Virus ini ditularkan melalui perantara vektor nyamuk
betina Aedes aegypti. Serotipe Dengue terdiri dari DEN‐1, DEN‐ 2, DEN‐3, dan DEN‐4 (Chua et al., 2005;
Figueiredo, 2003; Renganathan et al., 2003).
Setiap tahun di seluruh dunia terjadi lebih dari 100 juta
kasus penyakit demam dengue dan lebih dari 100.000 kasus DBD. Hanya Afrika dan
Timur Tengah yang jauh dari peristiwa Kejadian Luar Biasa (KLB) DBD
(Sopotammarak, 2003). Seluruh provinsi di Indonesia merupakan wilayah endemis
DBD dan selalu mengalami peningkatan jumlah penderita DBD setiap tahun.
Terhitung sejak tahun 1997 terdapat 31.784 jiwa penderita DBD dan tahun 2007 terdapat
156.697 jiwa penderita DBD. Khusus di Yogyakarta, data pada tahun 2006 terdapat
penderita DBD 2.184 jiwa kemudian meningkat menjadi 2.463 jiwa pada tahun 2007
(Kompas, 2008).
Respon masyarakat untuk berpartisipasi aktif dalam
pencegahan penyakit DBD sesuai himbauan dan ajakan pemerintah bukan hal yang
mudah. Di lain pihak, pemerintah juga memiliki ketidakmampuan untuk mengatasi
persoalan penyakit DBD secara tuntas dan berkelanjutan.

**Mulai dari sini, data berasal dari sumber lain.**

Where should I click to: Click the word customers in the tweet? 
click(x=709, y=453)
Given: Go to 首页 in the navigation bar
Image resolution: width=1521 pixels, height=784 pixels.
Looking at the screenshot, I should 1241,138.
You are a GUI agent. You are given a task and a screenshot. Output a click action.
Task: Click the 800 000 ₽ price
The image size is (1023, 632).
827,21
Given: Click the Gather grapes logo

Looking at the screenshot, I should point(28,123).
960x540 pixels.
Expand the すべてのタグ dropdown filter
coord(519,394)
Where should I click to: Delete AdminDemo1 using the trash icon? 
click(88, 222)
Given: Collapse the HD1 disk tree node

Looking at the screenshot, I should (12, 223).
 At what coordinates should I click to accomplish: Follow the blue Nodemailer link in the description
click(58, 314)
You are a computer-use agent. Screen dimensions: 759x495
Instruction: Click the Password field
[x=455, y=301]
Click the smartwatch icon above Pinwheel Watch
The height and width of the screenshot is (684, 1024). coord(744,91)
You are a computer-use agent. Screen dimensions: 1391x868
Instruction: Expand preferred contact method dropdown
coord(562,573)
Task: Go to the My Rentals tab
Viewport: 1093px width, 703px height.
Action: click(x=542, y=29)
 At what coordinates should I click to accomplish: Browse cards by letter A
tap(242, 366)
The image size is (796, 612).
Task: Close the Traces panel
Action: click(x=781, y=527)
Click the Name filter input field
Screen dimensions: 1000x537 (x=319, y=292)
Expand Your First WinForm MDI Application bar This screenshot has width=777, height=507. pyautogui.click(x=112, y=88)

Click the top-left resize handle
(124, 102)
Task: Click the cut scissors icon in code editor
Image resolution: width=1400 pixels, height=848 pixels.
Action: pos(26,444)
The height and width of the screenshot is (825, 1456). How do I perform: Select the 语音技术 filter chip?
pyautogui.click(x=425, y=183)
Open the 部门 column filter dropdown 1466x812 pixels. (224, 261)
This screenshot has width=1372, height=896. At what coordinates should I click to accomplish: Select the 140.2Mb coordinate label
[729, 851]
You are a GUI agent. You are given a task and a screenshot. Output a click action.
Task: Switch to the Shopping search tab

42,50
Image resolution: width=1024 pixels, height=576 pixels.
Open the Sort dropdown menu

Realita yang terjadi di masyarakat sampai saat ini
menunjukkan bahwa adanya keterbatasan pengetahuan dan informasi tentang cara
pencegahan penyakit DBD pada masyarakat (Kompas, 2008), sulitnya membuat semua
orang peduli dan mau berusaha menjaga kebersihan lingkungan untuk pencegahan
penyakit DBD (Hutabarat, Windyaningsih, & Delianna, 2007; Kompas, 2008),
rendahnya kesadaran dan tanggung jawab kolektif untuk berperilaku hidup bersih
dan sehat (Kompas, 8 Februari 2008; 4 Maret 2008), dan orang merasa lebih
percaya pada metode pemberantasan nyamuk dengan bahan kimia dibandingkan
melakukan PSN secara mandiri (Cahyo, 2006; Haryono, 1999; Kompas, 2008).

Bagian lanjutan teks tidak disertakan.